Thursday, May 31, 2007

Your Daughter is with Us (Pt.1)


Hua was a nine-year-old girl from Eastern China who had joined her parents in Paris just two months before we met. I was their neighbor, and they passed by my window twice a day. Her mother described, whisking a clenched fist over an outstretched palm, how she paid twenty-thousand euros for the necessary travel documents. Hua lived with her parents on the ground floor of an old apartment complex with several stairwells rising through two five-story buildings, home to hundreds. A stone lane runs from the gate at the street straight back to the last ground-floor door. In the evening, before the parents got home from work, there was often a knock on Hua’s door, and a voice echoed back along the lane. Hua? Are you alone? Have you eaten? Hua managed the five-minute walk to and from school alone, doing homework or sleeping until somebody came home to cook.

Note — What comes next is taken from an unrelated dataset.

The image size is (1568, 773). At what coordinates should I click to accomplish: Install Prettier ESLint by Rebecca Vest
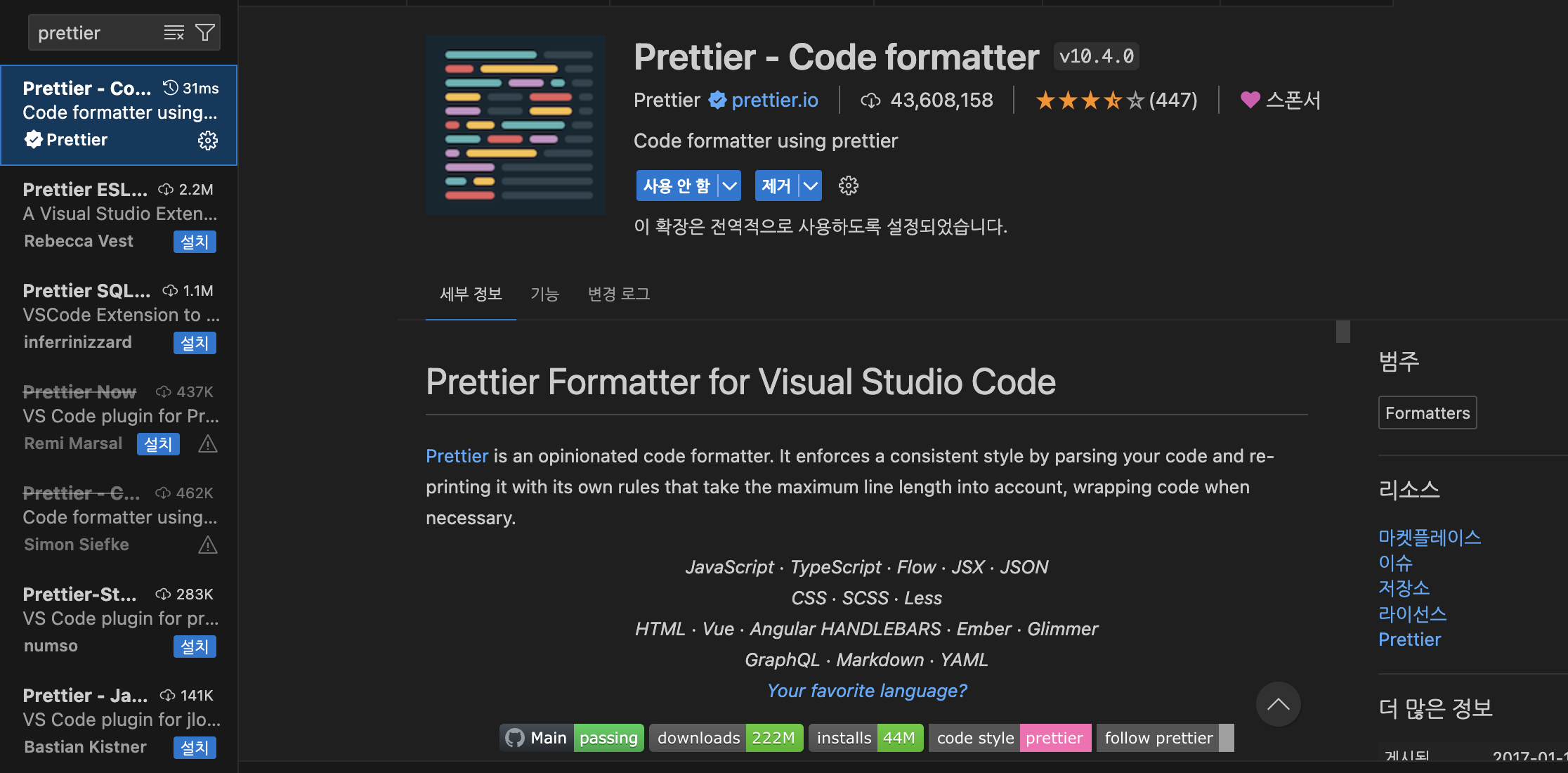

The neighborhood has a leftist legacy, and the primary school, named after a Latin American revolutionary hero, offers a special adjustment class for the new arrivals who do not yet speak French.
One day Hua forgot to take her key. She couldn’t go home, so she decided to look for one of the three people she knew: her parents and an ‘uncle.’ She negotiated a route into the metro between the Chinese squatting in line for the sidewalk pay phones, Africans in flowing dress, Jews and Muslims opening their couscous restaurants and shops. Somehow in the jostling mass, this small, silent girl caught the eye of a transport system employee, who placed Hua in police custody. Hua lead three male officers back to her door, where they waited for the parents to return. The Police were firm about not leaving the girl behind in the care of friendly and concerned neighbors who appeared on their way home. A light rain fell; everyone waited under the stairwell arch near the letter boxes. A stoic Hua leaned against the wall, unable to understand anything that was said until I happened to come down the lane and speak to her in elementary Chinese. Hua explained that she had left her key inside, and that her parents would be home soon. I got a hint of a smile when I showed her pictures on my laptop of me in China.
The police scribbled a note to the parents (‘Your daughter was found alone in the metro. She’s with the police. Call this number’), slipped the paper into their mailbox and left. Hua’s black ponytail swung over her bright red backpack as she trotted along, keeping pace with the tall officers.

Friday, May 25, 2007

Not Allowed to Show You

How long should I have remained standing in silence, waiting for answers from a man frozen in concentration as he stared at a page of words I did not understand? I had asked this local consultant for help in translating a text. Interrupting the meditation to apologize for trouble caused before swiftly departing might have been offensive, indicative of a lack of faith in this person’s willingness or ability to decipher the blurred script. A compromise became possible when the reader looked up as another matter called his attention, allowing me to express gratitude and leave.
I do not yet have the wanted details. This much I do know:
The 11th-century text is in Arabic, covering two pages of an open book depicted on the front of a plastic file supplied by my bank for storing monthly statements. The other recognizable object on the file cover is a scrap of papyrus with hieroglyphics running horizontally across the fragment, suggestive in form of a rimless high hat with a commanding lower V which would run across a forehead down to mid-nose. I read neither Arabic nor hieroglyphics, so I called the bank to request a translation, and was informed that the Arabic text is from the 11th-century Egyptian mathematician Ibn al-Milli. Employed as a Customs Official in Alexandria, he hoped to be succeeded by his son Mohammed and wrote a textbook dealing with the math-related aspects of Customs work, such as calculating foreign exchange rates. The hieroglyphics on the papyrus scrap - not a hat at all, but apparently used as legal tender - would take longer to translate, but the Communications Department has promised to get back to me on this one. I requested permission to display close-ups of these graceful texts as they appear on my plastic file, but the bank said no.

Tuesday, May 22, 2007

Hold Down Pages


Certain libraries allow visitors to photograph books as long as the camera is silent and no flash is involved. This is terrific when the library you are in is far from home and the books can't be checked out. I hadn't thought of it myself until spending about ten days printing out microfilm copies from a special collection in the basement of an otherwise attractive building. At one point I left the room for a break and passed a young woman, quite Goth, photographing page after page from a book laid out on the main table. I got myself a decent digital camera and in no time I was I was having new library experiences. In a university library reading area, I brushed aside peanuts, potato chips and chocolate bar wrappers, cleaned the surface of the table, and captured the pages needed while surrounded by other visitors who chatted, composed text messages on their phones and snacked. In a Municipal library in a different city, a sweet, smiling librarian supplied me with a tome-shaped white pillow to rest the book on and a matching string of white beads to lay across the open book, thereby holding down the pages. He demonstrated the technique, and explained their library policy in a whisper.